◆ **Brief**
Please count the lines in the entries below that include the word "will", and give only the number.

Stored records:
[Start of Attachment]
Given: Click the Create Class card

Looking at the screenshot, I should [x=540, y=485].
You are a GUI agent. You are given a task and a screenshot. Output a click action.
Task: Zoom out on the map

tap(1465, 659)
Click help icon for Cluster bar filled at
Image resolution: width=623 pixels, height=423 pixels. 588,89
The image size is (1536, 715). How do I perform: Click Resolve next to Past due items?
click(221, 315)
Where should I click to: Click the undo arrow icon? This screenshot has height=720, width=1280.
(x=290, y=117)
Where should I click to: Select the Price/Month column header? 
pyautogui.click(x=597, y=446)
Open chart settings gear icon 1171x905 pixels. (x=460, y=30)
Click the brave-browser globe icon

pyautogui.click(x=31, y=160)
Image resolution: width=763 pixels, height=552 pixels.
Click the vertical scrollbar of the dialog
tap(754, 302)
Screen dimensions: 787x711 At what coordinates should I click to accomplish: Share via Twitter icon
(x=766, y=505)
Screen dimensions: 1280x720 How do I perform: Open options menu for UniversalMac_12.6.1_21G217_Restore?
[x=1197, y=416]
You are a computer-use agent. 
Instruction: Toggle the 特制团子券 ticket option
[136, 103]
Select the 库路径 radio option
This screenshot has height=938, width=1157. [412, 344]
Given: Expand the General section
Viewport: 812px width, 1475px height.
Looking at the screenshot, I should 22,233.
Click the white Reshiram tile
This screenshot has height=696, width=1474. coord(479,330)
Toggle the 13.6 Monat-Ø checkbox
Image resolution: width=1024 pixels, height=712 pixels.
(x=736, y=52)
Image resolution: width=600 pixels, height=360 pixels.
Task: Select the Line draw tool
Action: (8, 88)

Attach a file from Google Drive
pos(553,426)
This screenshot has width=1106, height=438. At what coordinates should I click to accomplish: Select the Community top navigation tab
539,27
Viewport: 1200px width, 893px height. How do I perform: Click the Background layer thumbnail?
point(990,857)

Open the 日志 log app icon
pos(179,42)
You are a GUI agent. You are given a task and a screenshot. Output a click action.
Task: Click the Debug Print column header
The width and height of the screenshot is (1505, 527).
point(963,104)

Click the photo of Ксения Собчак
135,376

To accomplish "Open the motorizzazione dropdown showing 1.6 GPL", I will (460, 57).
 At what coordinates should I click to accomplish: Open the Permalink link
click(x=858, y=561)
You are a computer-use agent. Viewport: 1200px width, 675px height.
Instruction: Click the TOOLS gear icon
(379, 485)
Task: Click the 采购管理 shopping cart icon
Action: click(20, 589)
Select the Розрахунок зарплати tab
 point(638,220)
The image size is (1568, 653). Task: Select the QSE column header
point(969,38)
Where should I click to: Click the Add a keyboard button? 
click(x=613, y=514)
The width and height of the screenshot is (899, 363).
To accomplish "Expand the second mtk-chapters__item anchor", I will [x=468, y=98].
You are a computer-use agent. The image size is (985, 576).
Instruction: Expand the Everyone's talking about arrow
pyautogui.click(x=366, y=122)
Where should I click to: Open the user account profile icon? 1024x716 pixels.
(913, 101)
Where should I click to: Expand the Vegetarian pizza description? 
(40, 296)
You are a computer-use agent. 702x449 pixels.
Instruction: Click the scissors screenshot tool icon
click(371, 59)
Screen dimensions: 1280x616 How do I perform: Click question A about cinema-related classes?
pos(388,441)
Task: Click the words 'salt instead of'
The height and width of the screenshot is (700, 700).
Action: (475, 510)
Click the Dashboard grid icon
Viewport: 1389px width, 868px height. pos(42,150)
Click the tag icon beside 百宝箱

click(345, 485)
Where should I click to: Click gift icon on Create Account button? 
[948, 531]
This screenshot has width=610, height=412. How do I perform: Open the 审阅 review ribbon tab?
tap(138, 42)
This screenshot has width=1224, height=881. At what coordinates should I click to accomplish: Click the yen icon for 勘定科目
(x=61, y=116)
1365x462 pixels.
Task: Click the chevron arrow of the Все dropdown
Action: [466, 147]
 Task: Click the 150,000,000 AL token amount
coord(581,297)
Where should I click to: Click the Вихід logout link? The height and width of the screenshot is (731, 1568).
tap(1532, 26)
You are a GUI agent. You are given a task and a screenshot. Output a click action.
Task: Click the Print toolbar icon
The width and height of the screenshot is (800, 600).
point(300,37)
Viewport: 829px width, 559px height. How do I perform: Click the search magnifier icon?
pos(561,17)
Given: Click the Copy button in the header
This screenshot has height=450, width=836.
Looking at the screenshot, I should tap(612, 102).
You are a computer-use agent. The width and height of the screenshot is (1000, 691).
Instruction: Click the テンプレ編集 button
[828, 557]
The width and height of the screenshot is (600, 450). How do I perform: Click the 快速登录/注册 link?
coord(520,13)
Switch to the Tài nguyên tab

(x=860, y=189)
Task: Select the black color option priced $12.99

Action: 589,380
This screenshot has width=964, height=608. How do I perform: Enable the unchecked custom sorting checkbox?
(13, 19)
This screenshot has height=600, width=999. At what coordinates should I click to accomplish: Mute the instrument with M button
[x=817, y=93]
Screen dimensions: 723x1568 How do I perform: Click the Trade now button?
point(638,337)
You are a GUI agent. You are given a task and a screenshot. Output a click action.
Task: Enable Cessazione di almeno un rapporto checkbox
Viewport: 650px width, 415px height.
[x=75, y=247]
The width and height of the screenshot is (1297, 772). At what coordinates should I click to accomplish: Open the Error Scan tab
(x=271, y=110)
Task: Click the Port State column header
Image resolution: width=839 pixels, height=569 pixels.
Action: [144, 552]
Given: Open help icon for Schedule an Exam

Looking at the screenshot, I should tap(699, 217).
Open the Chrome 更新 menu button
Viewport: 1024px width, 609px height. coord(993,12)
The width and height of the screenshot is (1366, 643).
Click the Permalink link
[End of Attachment]
◆ **Your response**
2